● **Problems to work on**
**1)** How would you translate this sentence from the passage on resistance to AI into Spanish: "Resistance to a groundbreaking technology, like AI, is nothing new."?
**2)** Can you update the passage on resistance to AI between "Artificial intelligence is" and "valuable knowledge work.", inclusive, so that "expertise" becomes "specialized knowledge"?

● **Exercise passage**
○ ○ ○ ○

Finally, social and political resistance to AI could prove to be both potent and destabilizing.
Policymakers and citizens will be asking the same difficult question: If technology sparks economic growth, who captures that growth? To rephrase the question in the language of economists: Will capital’s share of GDP rise even further relative to labor?
More highly paid, highly educated workers could find themselves most at risk of AI displacement. Many are politically engaged. Today U.S. politicians on both ends of the spectrum, from Vermont’s Independent Senator Bernie Sanders on the left to Missouri’s Republican Senator Josh Hawley on the right, are sounding the alarm on AI. (Hawley has positioned himself as an “Anti-AI” presidential candidate in 2028.)20
Periodically over the last century, economists and futurists have argued that innovation will lead to human obsolescence. Resistance to a groundbreaking technology, like AI, is nothing new.
In 1930, the influential British economist John Maynard Keynes warned that the economy would be “afflicted” with the disease of “technological unemployment.”21 In 1964, an independent commission urged U.S. President Lyndon Johnson to adopt universal basic income to mitigate the impact of technological change.22 In 1983, Nobel Laureate Wassily Leontief argued that human labor would be eliminated as horses were when the tractor appeared on the scene.23
If investors had taken these warnings as signals to sell risk assets, they would have made a catastrophic error.
What do these warnings miss? They fail to account for the jobs that are created when technological change spurs innovation. Tasks and jobs can become obsolete—that’s easy to imagine. It is much more difficult to envision the new sectors and industries that will require high value human labor in the future.
Artificial intelligence is reducing the constraint of expertise. This will likely lead to new sectors and addressable markets that are very difficult to foresee, even as AI disrupts what we currently view as valuable knowledge work.
A clerical worker at a bank before the introduction of mainframe computing likely did not think of their job as a routine cognitive task, though we view it that way today. How might that worker react if they could see a computer tracking transactions for the first time? How do we feel today when an AI model does in seconds what once took us hours?
Humbled, perhaps. But also hopeful.

○ ○ ○ ○

● **Data records**
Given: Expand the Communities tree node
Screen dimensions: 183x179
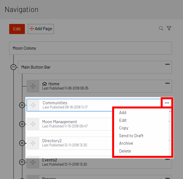Looking at the screenshot, I should coord(22,105).
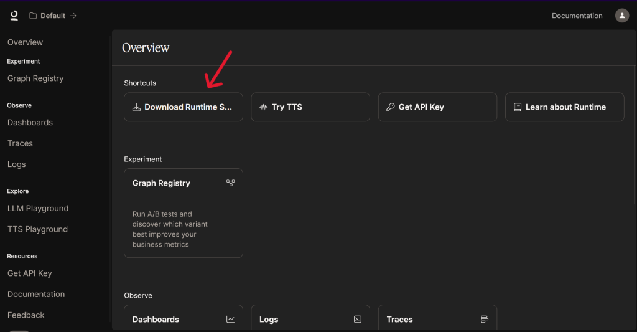
Task: Click the Inworld logo icon in header
Action: coord(14,16)
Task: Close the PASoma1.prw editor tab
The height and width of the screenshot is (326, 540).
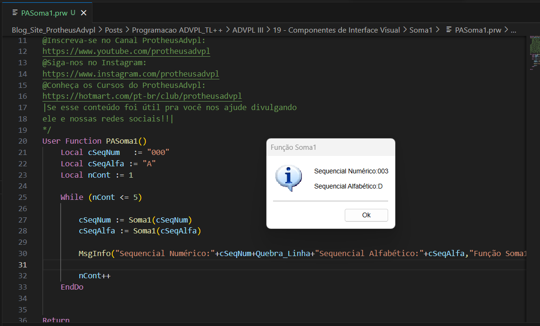Action: [x=83, y=13]
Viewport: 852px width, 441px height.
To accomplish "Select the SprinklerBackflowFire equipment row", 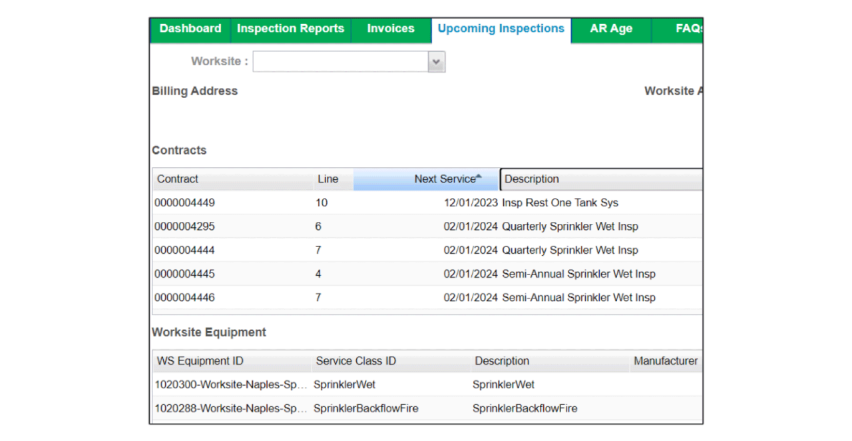I will (366, 408).
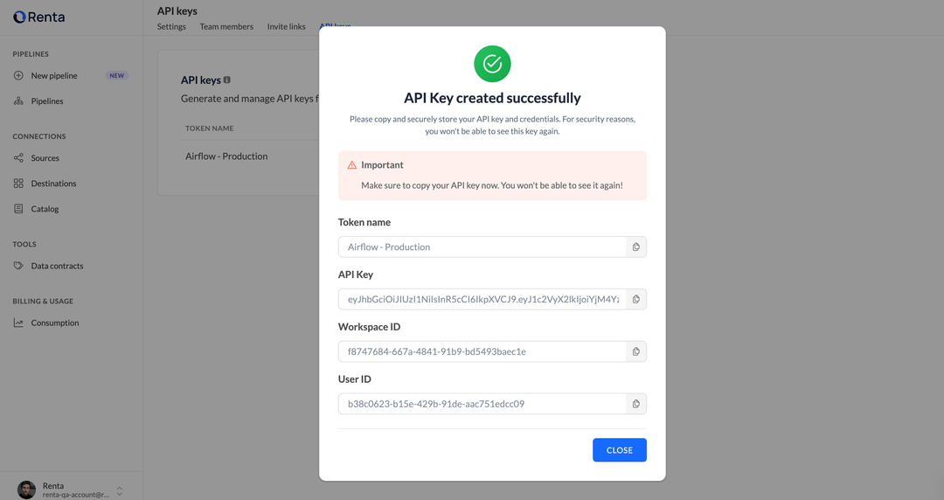Click the Renta logo

pos(39,17)
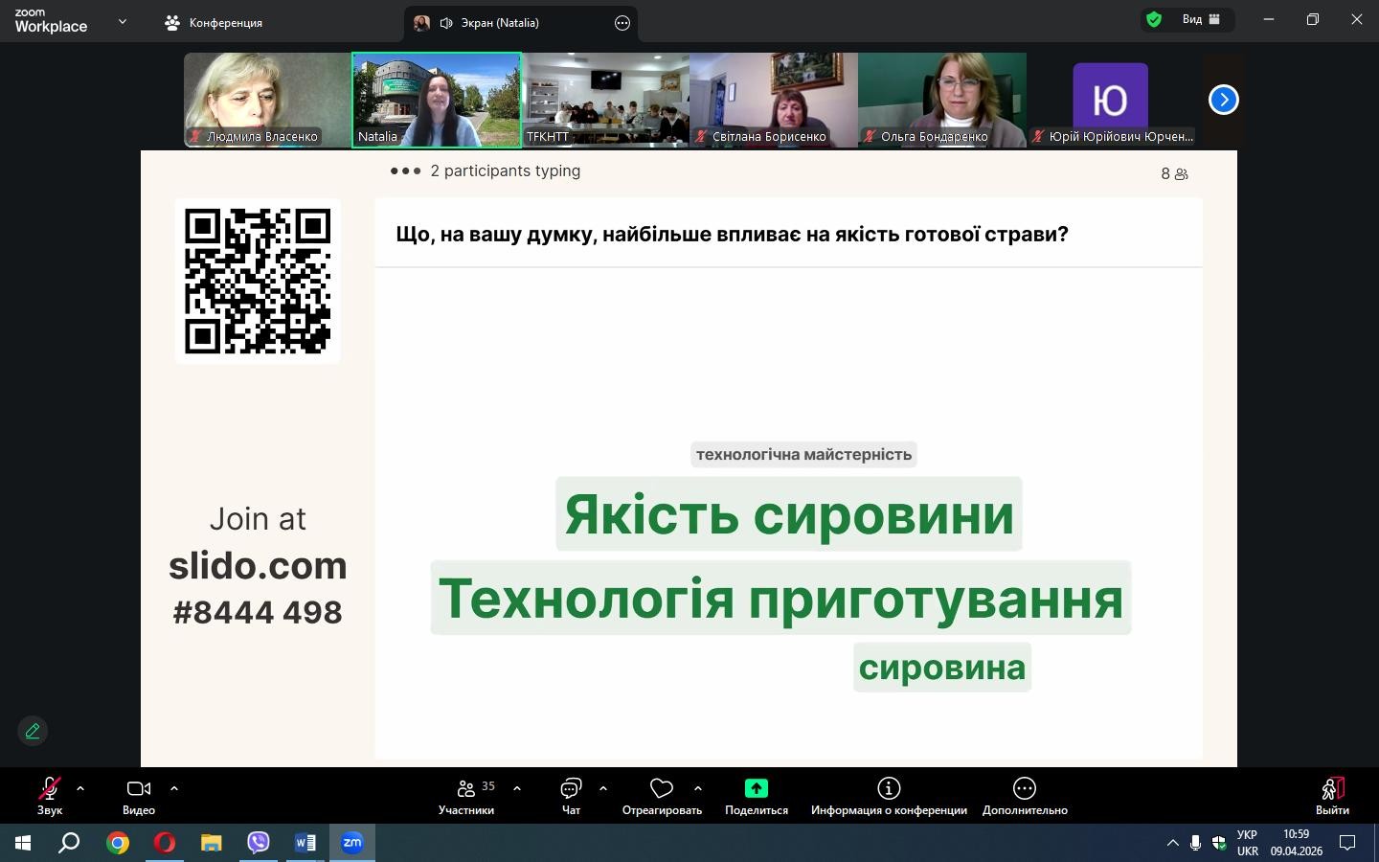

○ ○ ○ ○

● **Answers to the exercises**
**1)** La resistencia a una tecnología revolucionaria, como la IA, no es nada nuevo.

**2)**
Artificial intelligence is reducing the constraint of specialized knowledge. This will likely lead to new sectors and addressable markets that are very difficult to foresee, even as AI disrupts what we currently view as valuable knowledge work.